- **SET PROBLEM**
Reproduce word for word the stretch of the Road Trips Volume 1 Number 2 album page from "Grateful Dead chronology" through "Texas, and Louisiana.".

Live album by Grateful Dead
- Released: February 4, 2008
- Recorded: October 1977
- Genre: Rock
- Length: 158:20 bonus disc: 79:28
- Label: Grateful Dead
- Producer: Grateful Dead

Grateful Dead chronology
| Road Trips Full Show: Spectrum 11/6/79 (2008) | Road Trips Volume 1 Number 2 (2008) | Winterland 1973: The Complete Recordings (2008) |

Alternative cover
- Road Trips Volume 1 Number 2 Bonus Disc

= Road Trips Volume 1 Number 2 =

Road Trips Volume 1 Number 2 is a live album by the American rock band the Grateful Dead, the second in their "Road Trips" series of archival releases. It was recorded in October 1977, and released on February 4, 2008.

Road Trips Volume 1 Number 2 contains material from four different concerts, recorded over a two-week period at venues in New Mexico, Oklahoma, Texas, and Louisiana.

Portions of the 10/11/77 show from Norman, Oklahoma can also be found as bonus tracks on Dick's Picks Volume 29.

- **PROVIDED DATA**

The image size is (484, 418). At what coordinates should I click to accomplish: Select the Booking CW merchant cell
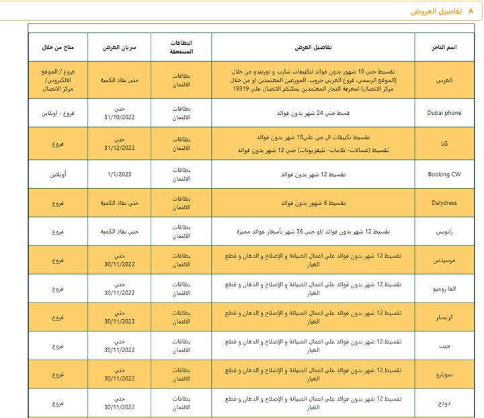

...

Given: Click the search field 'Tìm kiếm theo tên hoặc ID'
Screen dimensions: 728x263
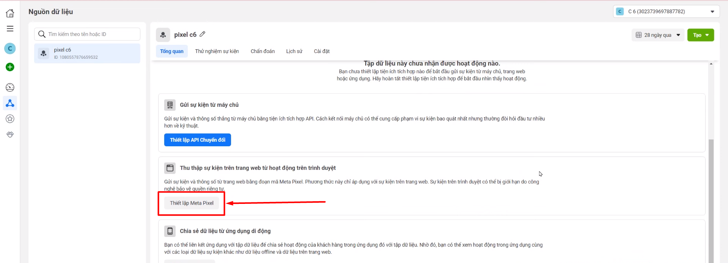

---

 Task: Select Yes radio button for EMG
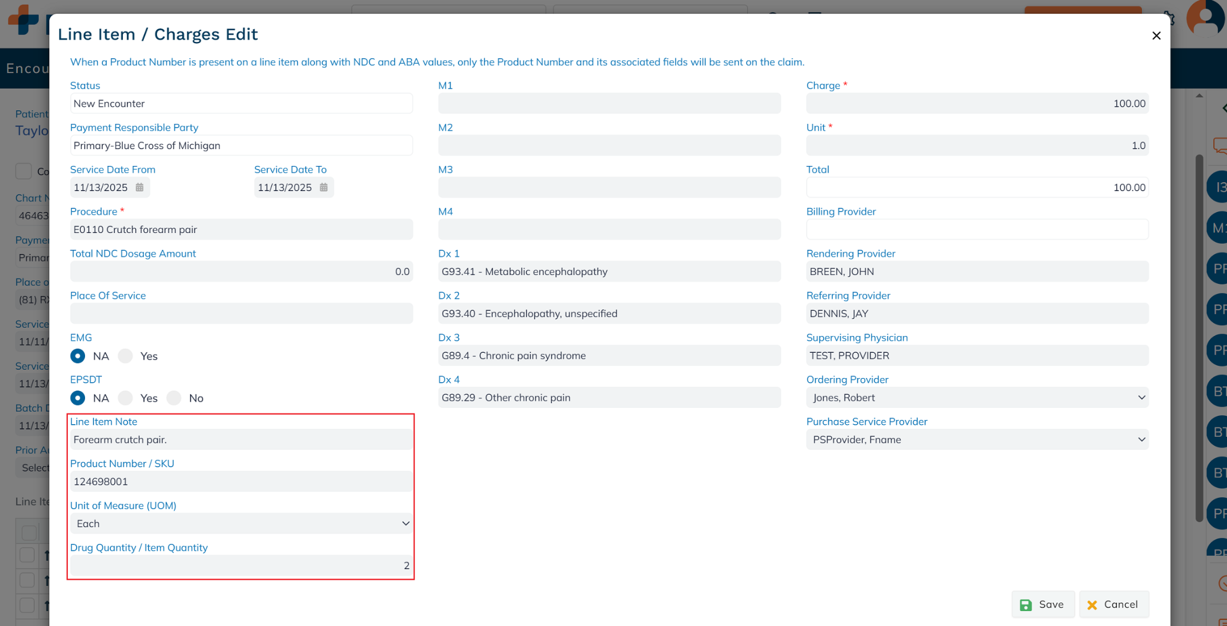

- **OUTPUT FOR THIS EXERCISE**
Grateful Dead chronology
| Road Trips Full Show: Spectrum 11/6/79 (2008) | Road Trips Volume 1 Number 2 (2008) | Winterland 1973: The Complete Recordings (2008) |

Alternative cover
- Road Trips Volume 1 Number 2 Bonus Disc

= Road Trips Volume 1 Number 2 =

Road Trips Volume 1 Number 2 is a live album by the American rock band the Grateful Dead, the second in their "Road Trips" series of archival releases. It was recorded in October 1977, and released on February 4, 2008.

Road Trips Volume 1 Number 2 contains material from four different concerts, recorded over a two-week period at venues in New Mexico, Oklahoma, Texas, and Louisiana.